### What to produce
For this exercise, repeat the listing below from its first line through the line containing "The width and height of the screenshot is (1610, 2253).", exactly as written.

### Records provided
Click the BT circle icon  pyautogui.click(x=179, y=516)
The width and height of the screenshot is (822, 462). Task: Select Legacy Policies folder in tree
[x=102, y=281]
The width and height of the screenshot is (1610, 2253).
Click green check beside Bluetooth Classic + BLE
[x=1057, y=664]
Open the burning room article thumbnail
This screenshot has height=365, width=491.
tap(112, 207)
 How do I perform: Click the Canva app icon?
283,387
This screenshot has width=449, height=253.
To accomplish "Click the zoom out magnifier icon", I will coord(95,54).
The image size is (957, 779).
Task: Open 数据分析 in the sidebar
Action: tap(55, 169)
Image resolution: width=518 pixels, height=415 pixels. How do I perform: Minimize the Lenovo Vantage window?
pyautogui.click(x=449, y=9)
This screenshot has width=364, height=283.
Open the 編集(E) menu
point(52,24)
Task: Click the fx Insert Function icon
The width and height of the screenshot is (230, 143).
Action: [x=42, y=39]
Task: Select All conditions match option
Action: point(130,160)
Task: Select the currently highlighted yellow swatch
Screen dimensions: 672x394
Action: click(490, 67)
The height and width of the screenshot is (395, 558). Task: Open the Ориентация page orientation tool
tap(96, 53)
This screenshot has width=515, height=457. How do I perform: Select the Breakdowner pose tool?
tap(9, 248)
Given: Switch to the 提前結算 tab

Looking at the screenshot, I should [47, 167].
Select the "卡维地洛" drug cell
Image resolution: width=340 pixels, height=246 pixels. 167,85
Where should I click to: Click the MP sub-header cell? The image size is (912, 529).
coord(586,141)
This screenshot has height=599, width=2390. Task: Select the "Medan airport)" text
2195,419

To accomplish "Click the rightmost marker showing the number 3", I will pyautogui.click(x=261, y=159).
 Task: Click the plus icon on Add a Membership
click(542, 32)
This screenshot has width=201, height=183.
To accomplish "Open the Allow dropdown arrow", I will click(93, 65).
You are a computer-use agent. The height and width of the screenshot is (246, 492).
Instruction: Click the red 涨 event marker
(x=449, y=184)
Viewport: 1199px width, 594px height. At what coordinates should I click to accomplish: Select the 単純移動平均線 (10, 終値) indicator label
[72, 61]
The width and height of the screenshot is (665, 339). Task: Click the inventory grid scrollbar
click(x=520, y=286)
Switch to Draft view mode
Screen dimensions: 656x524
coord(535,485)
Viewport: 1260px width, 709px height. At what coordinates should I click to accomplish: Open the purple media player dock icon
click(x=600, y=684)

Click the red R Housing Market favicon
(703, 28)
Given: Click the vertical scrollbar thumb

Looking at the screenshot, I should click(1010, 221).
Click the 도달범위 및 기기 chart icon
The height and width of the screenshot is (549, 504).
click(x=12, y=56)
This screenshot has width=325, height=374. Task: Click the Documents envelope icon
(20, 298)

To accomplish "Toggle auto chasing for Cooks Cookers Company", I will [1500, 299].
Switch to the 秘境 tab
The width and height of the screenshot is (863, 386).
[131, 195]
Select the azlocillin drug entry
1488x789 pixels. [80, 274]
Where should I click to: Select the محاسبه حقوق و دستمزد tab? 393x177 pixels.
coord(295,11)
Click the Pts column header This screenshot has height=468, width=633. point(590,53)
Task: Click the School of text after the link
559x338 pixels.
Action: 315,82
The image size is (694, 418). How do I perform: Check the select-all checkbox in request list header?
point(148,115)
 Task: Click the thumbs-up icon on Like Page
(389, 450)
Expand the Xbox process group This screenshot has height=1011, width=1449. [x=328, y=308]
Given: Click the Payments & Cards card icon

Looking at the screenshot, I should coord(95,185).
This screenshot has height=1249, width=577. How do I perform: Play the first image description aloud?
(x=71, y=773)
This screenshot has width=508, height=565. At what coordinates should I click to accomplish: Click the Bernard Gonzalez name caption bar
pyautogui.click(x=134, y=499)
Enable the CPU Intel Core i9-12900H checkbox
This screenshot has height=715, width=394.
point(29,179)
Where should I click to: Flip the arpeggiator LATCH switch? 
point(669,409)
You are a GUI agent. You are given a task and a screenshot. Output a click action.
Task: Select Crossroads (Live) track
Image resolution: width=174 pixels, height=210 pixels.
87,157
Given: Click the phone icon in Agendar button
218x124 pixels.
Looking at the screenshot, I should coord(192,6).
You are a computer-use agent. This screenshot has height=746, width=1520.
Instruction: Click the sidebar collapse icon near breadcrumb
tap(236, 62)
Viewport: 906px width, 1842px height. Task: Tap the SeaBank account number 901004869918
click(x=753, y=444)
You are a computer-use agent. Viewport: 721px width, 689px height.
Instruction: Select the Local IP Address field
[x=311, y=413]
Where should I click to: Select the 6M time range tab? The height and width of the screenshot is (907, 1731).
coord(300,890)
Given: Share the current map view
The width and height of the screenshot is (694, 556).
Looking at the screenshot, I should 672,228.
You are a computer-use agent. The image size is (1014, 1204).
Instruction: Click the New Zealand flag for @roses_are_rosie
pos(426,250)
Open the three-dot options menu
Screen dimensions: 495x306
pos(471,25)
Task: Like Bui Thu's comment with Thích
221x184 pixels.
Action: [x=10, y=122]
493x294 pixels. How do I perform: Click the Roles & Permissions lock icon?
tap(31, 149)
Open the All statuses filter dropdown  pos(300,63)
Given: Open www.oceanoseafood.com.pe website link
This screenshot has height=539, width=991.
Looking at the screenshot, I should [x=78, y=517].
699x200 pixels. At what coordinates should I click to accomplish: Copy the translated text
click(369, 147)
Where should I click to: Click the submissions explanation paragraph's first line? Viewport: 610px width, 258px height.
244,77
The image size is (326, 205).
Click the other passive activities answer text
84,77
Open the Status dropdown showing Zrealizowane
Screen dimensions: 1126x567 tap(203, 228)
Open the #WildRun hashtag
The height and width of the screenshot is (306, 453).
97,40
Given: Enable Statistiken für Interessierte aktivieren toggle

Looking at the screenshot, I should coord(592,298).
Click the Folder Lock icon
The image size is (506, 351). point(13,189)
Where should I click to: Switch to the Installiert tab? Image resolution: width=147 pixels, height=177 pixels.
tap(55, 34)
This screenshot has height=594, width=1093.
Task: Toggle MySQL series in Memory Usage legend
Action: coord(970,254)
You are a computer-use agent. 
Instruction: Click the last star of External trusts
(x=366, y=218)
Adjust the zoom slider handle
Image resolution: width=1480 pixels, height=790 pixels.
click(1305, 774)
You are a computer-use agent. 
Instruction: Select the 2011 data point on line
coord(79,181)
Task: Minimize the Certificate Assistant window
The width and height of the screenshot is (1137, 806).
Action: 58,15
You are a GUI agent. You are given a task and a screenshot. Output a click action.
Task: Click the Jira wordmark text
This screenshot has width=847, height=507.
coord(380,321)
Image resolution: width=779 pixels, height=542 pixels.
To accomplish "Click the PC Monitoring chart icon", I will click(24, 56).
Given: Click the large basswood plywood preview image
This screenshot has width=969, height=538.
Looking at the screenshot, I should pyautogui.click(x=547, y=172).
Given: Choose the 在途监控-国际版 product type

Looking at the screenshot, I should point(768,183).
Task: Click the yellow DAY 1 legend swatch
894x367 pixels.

### Reply to the task
Click the BT circle icon  pyautogui.click(x=179, y=516)
The width and height of the screenshot is (822, 462). Task: Select Legacy Policies folder in tree
[x=102, y=281]
The width and height of the screenshot is (1610, 2253).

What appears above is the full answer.